_Stated exercise_: Arrange the lines from the start of the listing up to and including the line with "Action: point(587,438)" as a Markdown table with two columns, Row and Listing line. Number the rows in order and leave out blank lines.
******************************
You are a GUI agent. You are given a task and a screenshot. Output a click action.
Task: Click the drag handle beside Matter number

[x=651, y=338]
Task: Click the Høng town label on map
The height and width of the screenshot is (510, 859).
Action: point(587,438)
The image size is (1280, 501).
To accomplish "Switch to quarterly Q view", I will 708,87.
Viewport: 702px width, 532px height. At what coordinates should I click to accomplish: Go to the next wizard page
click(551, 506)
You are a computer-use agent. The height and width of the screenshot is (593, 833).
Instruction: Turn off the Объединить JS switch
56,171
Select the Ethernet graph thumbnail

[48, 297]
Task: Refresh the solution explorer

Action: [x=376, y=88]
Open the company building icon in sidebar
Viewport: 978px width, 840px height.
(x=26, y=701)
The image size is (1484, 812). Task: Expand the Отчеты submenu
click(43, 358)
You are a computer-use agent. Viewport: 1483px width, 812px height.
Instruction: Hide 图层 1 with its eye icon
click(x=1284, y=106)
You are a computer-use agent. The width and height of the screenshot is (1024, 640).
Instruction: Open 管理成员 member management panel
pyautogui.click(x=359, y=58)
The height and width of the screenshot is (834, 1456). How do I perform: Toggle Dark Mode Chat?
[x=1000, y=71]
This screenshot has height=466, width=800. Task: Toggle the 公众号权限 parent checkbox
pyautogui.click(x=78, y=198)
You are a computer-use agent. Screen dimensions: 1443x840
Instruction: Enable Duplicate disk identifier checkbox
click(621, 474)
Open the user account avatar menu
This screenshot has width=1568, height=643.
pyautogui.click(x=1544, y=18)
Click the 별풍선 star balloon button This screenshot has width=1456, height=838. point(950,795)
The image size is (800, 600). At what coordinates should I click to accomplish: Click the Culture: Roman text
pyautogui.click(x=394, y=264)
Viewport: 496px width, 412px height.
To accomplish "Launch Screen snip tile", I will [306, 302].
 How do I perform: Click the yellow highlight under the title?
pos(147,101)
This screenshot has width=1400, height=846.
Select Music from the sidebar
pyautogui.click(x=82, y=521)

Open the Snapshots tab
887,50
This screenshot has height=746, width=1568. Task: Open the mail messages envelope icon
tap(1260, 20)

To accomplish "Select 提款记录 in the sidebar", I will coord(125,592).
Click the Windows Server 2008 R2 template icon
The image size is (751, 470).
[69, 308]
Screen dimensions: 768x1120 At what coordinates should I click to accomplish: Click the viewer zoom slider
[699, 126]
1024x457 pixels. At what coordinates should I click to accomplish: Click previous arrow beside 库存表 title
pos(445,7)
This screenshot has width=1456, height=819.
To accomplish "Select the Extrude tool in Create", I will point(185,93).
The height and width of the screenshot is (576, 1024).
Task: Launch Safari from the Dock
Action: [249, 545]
******************************
_Result for this task_:
| Row | Listing line |
|---|---|
| 1 | You are a GUI agent. You are given a task and a screenshot. Output a click action. |
| 2 | Task: Click the drag handle beside Matter number |
| 3 | [x=651, y=338] |
| 4 | Task: Click the Høng town label on map |
| 5 | The height and width of the screenshot is (510, 859). |
| 6 | Action: point(587,438) |